_Stated goal_
Swap "green" for "blue" in the stretch from the line containing "715x594 pixels. How" through the last of the lines below, and give back only that stretch with nothing else changed.

_Records to use_
>> begin

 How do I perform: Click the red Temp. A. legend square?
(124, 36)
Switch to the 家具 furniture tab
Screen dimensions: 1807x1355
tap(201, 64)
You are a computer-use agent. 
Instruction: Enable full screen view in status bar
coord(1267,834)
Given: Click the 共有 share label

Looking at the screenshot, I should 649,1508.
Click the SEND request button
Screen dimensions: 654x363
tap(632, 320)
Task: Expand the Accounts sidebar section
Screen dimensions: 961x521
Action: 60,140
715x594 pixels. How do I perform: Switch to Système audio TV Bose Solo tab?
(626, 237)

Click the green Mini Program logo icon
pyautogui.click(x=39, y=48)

>> end

_Task solution_
715x594 pixels. How do I perform: Switch to Système audio TV Bose Solo tab?
(626, 237)

Click the blue Mini Program logo icon
pyautogui.click(x=39, y=48)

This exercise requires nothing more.